Mein schönstes Weihnachtserlebnis war die Entdeckung des Kirchleins im Grünen in Alt Placht, das jetzt zu Templin gehört.

Dieses Kirchlein, gebaut von hugenottischen Flüchtlingen, war bereits dem Untergang geweiht. In den 70er Jahren sollte der „Schandfleck“ abgerissen werden. Im Jahr 1989 drohte das von Gestrüpp überwucherte Gebäude einzustürzen. Statt dessen fiel die Mauer und Kenner aus West und Ost machten sich daran, die Kirche zu retten. Mit Erfolg. Heute ist das von 500-jährigen Linden umgebene Kirchlein ein wunderschöner, geradezu magischer Ort. Perfekt für die innere Einkehr, besonders zur Weihnachtszeit.

Wir hatten das große Glück, dass der Gottesdienst am 1. Weihnachtsfeiertag vom Templiner Pastor Schein gehalten wurde, der traditionell damit eine Bildbetrachtung verbindet. In diesem Jahr hatte er „Die Anbetung der Könige“ von Hieronymus Bosch ausgewählt.

In einer Hütte, die so baufällig ist, wie das Kirchlein in den 70er Jahren war, sitzt Maria mit dem nackten Jesuskind auf dem Schoß. Der Menschensohn ist schutzlos und verletzlich, während Zerfall und Kriegsgeschrei im Hintergrund die Szene beherrschen. Dort greift ein türkisches Heer, der IS des Mittelalters, wie Pfarrer Schein es nennt, an.

 

Aus dem Inneren der Hütte heraus beobachten dubiose Gestalten die Anbetung der Könige. Die Hirten liegen auf dem Strohdach, das sie mit ihrem Gewicht fast zum Einsturz bringen und schauen unbeteiligt in die Ferne. Es ist eine unheimliche, ja feindliche Welt, in die das Kind geboren wurde. Die einzige Hoffnung ist die Frohe Botschaft. Die Kraft dieser Botschaft hat durch mehr als zwei Jahrtausende getragen, durch alle Irrungen und Wirrungen hinweg. Marias Mann Joseph greift nicht zur Waffe, sondern beschäftigt sich, ganz emanzipierter Mann, mit Jesu Windeln, die er über einem Feuer trocknet. Von Maria, dem Kind und den Königen geht ein Friede aus, der stärker ist, als die feindliche Welt. Wie hat Hieronymus Bosch das geschafft?

* GESTELLTE AUFGABE A:
Formatiere sämtliche Zeilen der Datensätze als Markdown-Tabelle mit den Spalten „Nr“ für die fortlaufende Zeilennummer und „Zeile“ für den Zeileninhalt, ohne Leerzeilen. Lass die Bilder in der Antwort weg.
Der Text über das Kirchlein in Alt Placht hat mit den Datensätzen nichts zu tun.

* EINGABEDATEN:
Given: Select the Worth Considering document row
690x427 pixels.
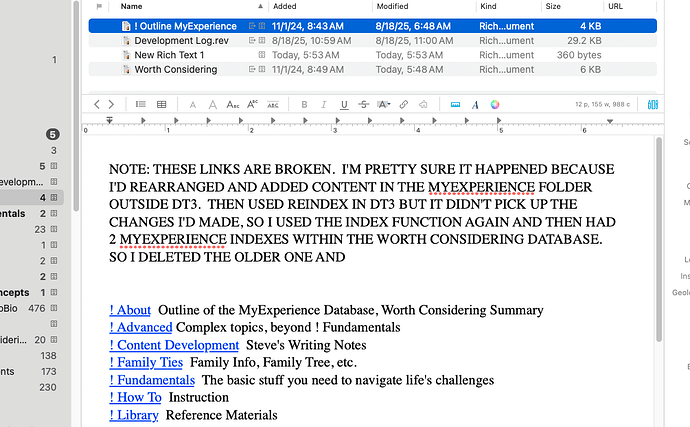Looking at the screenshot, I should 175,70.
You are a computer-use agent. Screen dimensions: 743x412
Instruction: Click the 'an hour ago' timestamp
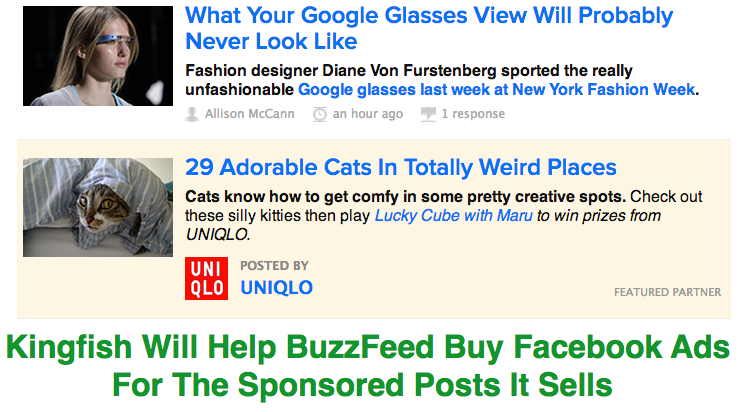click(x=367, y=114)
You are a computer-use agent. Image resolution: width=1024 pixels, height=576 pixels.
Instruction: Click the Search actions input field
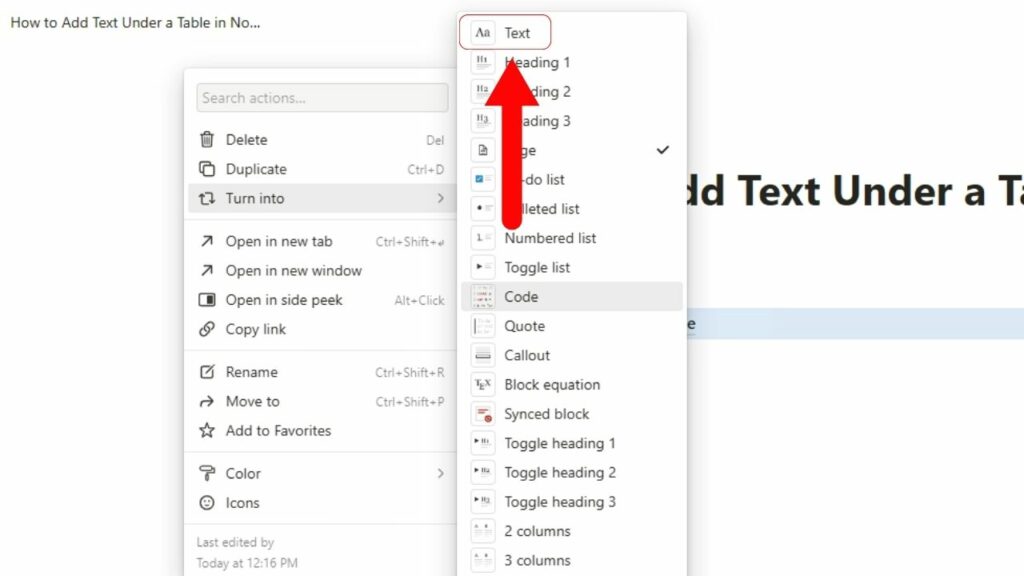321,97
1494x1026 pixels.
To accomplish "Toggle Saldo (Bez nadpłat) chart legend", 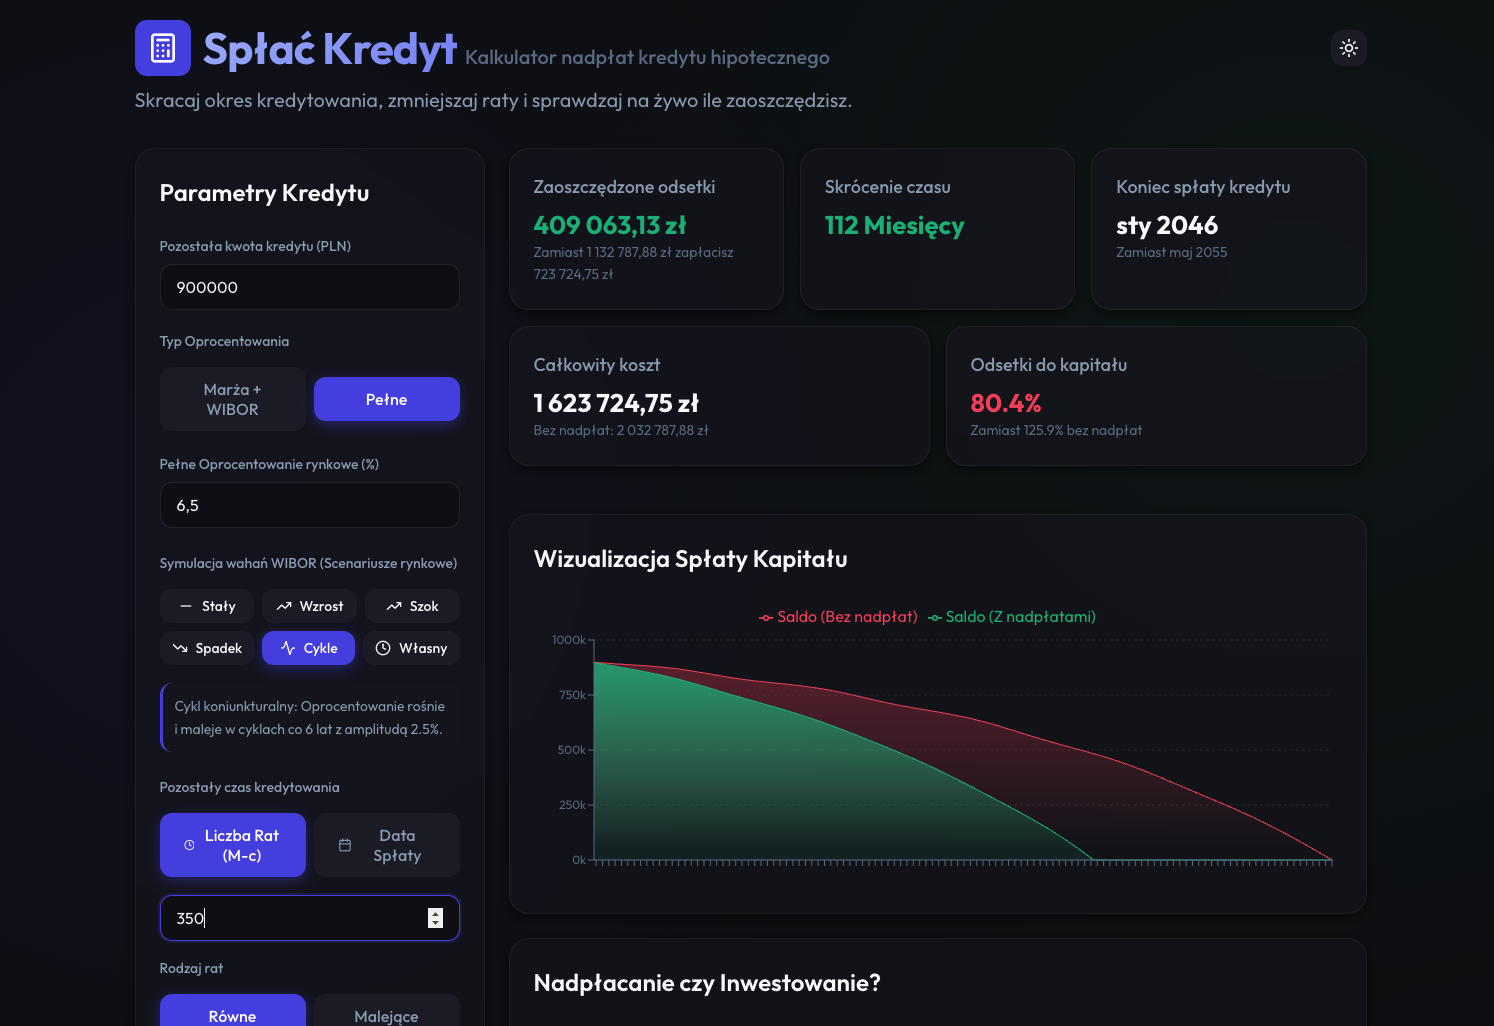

* GESTELLTE AUFGABE B:
Schreibe aus dem Text über das Kirchlein in Alt Placht die Stelle wortgetreu ab, beginnend mit „Aus dem Inneren“ und weiter bis einschließlich „Bosch das geschafft?“.

* VOLLSTÄNDIGE ANTWORT A:
| Nr | Zeile |
|---|---|
| 1 | Given: Select the Worth Considering document row |
| 2 | 690x427 pixels. |
| 3 | Looking at the screenshot, I should 175,70. |
| 4 | You are a computer-use agent. Screen dimensions: 743x412 |
| 5 | Instruction: Click the 'an hour ago' timestamp |
| 6 | click(x=367, y=114) |
| 7 | You are a computer-use agent. Image resolution: width=1024 pixels, height=576 pixels. |
| 8 | Instruction: Click the Search actions input field |
| 9 | 321,97 |
| 10 | 1494x1026 pixels. |
| 11 | To accomplish "Toggle Saldo (Bez nadpłat) chart legend",  |

* VOLLSTÄNDIGE ANTWORT B:
Aus dem Inneren der Hütte heraus beobachten dubiose Gestalten die Anbetung der Könige. Die Hirten liegen auf dem Strohdach, das sie mit ihrem Gewicht fast zum Einsturz bringen und schauen unbeteiligt in die Ferne. Es ist eine unheimliche, ja feindliche Welt, in die das Kind geboren wurde. Die einzige Hoffnung ist die Frohe Botschaft. Die Kraft dieser Botschaft hat durch mehr als zwei Jahrtausende getragen, durch alle Irrungen und Wirrungen hinweg. Marias Mann Joseph greift nicht zur Waffe, sondern beschäftigt sich, ganz emanzipierter Mann, mit Jesu Windeln, die er über einem Feuer trocknet. Von Maria, dem Kind und den Königen geht ein Friede aus, der stärker ist, als die feindliche Welt. Wie hat Hieronymus Bosch das geschafft?